A schedule () or a timetable, as a basic time-management tool, consists of a list of times at which possible tasks, events, or actions are intended to take place, or of a sequence of events in the chronological order in which such things are intended to take place. The process of creating a schedule — deciding how to order these tasks and how to commit resources between the variety of possible tasks — is called scheduling, and a person responsible for making a particular schedule may be called a scheduler. Making and following schedules is an ancient human activity.

Some scenarios associate this kind of planning with learning life skills.
Schedules are necessary, or at least useful, in situations where individuals need to know what time they must be at a specific location to receive a specific service, and where people need to accomplish a set of goals within a set time.

Schedules can usefully span both short periods, such as a daily or weekly schedule, and long-term planning for periods of several months or years. They are often made using a calendar, where the person making the schedule can note the dates and times at which various events are planned to occur. Schedules that do not set forth specific times for events to occur may instead list algorithmically an expected order in which events either can or must take place.

In some situations, schedules can be uncertain, such as where the conduct of daily life relies on environmental factors outside human control. People who are vacationing or otherwise seeking to reduce stress and achieve relaxation may intentionally avoid having a schedule for a certain period of time.

==Kinds of schedules==

===Publicly available schedules===
Certain kinds of schedules reflect information that is generally made available to the public, so that members of the public can plan certain activities around them. These may include things like:
- Hours of operation of businesses, tourist attractions, and government offices, which allow consumers of these services to know when they can obtain them.
- Transportation schedules, such as airline timetables, train schedules, bus schedules, and various public transport timetables are published to allow commuters to plan their travels. From the perspective of the organization responsible for making transportation available, schedules must provide for the possibility of schedule delay, a term in transport modeling which refers to a difference between a desired time of arrival or departure and the actual time. Despite the use of "delay", it can refer to a difference in either the early or late direction.
- In broadcast programming, the minute planning of the content of a radio or television broadcast channel, the result of that activity is the generation of a list of shows to be broadcast at regular times or at specific times, which is then distributed to the public so that the potential audience for the show will know when it will be available to them.
- Concerts and sporting events are typically scheduled so that fans can plan to buy tickets and attend the events.

===Internal schedules===
An internal schedule is a schedule that is only of importance to the people who must directly abide by it. It has been noted that "groups often begin with a schedule imposed from the outside, but effective groups also develop an internal schedule that sets goals for the completion of micro-tasks". Unlike schedules for public events or publicly available amenities, there is no need to go to the time and effort of publicizing the internal schedule. To the contrary, an internal schedule may be kept confidential as a matter of security or propriety.

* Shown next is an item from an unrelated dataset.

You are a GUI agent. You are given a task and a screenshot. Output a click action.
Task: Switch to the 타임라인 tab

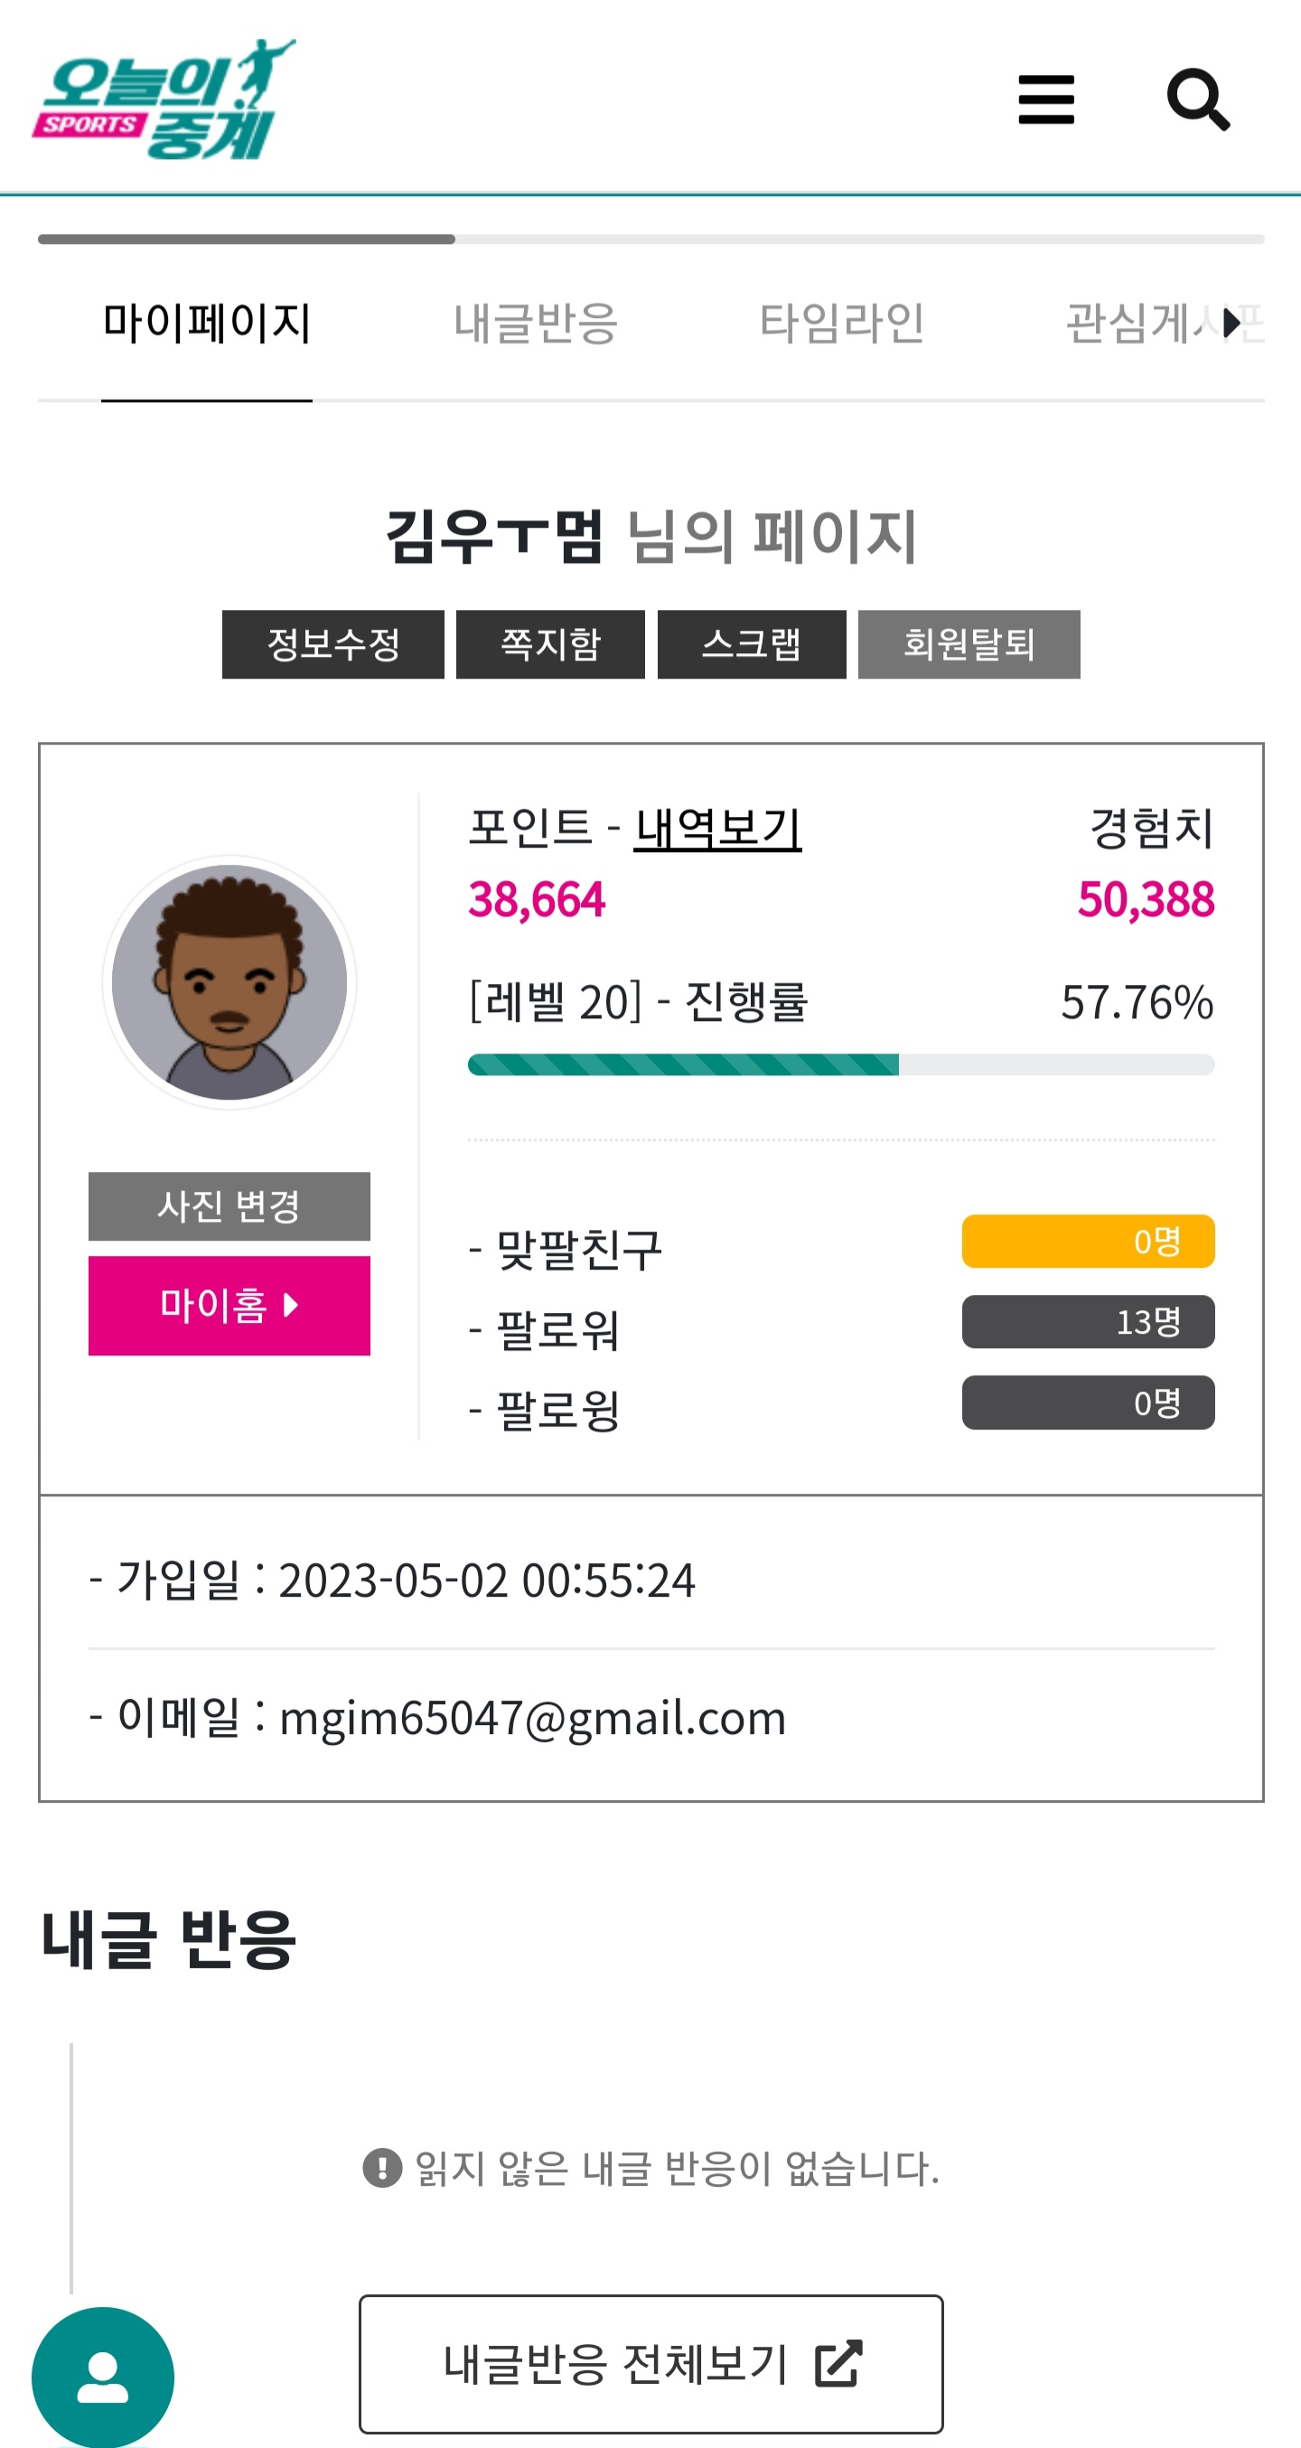coord(841,323)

An example of an internal schedule is a workplace schedule, which lists the hours that specific employees are expected to be in a workplace, ensure sufficient staffing at all times while in some instances avoiding overstaffing. A work schedule for a business that is open to the public must correspond to the hours of operation of the business, so that employees are available at times when customers are able to use the services of the business. One common method of scheduling employees to ensure the availability of appropriate resources is a Gantt chart. Another example of an internal schedule is the class schedule of an individual student, indicating what days and times their classes will be held.

====Project management scheduling====

A schedule may also involve the completion of a project with which the public has no interaction public prior to its completion. In project management, a formal schedule will often be created as an initial step in carrying out a specific project, such as the construction of a building, development of a product, or launch of a program. Establishing a project management schedule involves listing milestones, activities, and deliverables with intended start and finish dates, of which the scheduling of employees may be an element. A production process schedule is used for the planning of the production or the operation, while a resource schedule aids in the logistical planning for sharing resources among several entities.

In such cases, a schedule "is obtained by estimating the duration of each task and noting any dependencies amongst those tasks". Dependencies, in turn, are tasks that must be completed in order to make other tasks possible, such as renting a truck before loading materials on the truck (since nothing can be loaded until the truck is available for things to be loaded on). Scheduling of projects, therefore, requires the identification of all of the tasks necessary to complete the project, and the earliest time at which each task can be completed. In creating a schedule, a certain amount of time is usually set aside as a contingency against unforeseen days. This time is called scheduling variance, or float, and is a core concept for the critical path method.

====In computing====
Scheduling is important as an internal process in computer science, wherein a database transaction schedule is a list of actions from a set of transactions in databases, and scheduling is the way various processes are assigned in computer multitasking and multiprocessing operating system design. This kind of scheduling is incorporated into the computer program, and the user may be completely unaware of what tasks are being carried out and when. Scheduling operations and issues in computing may include:
- The operation of a network scheduler or packet scheduler, an arbiter program that manages the movement of certain pieces of information in the computer.
- Open-shop scheduling, Job Shop Scheduling, Flow Shop Scheduling Problem, optimization problems in computer science.
- I/O scheduling, the order in which I/O requests are submitted to a block device in operating systems.
- Job scheduler, an enterprise software application in charge of unattended background executions.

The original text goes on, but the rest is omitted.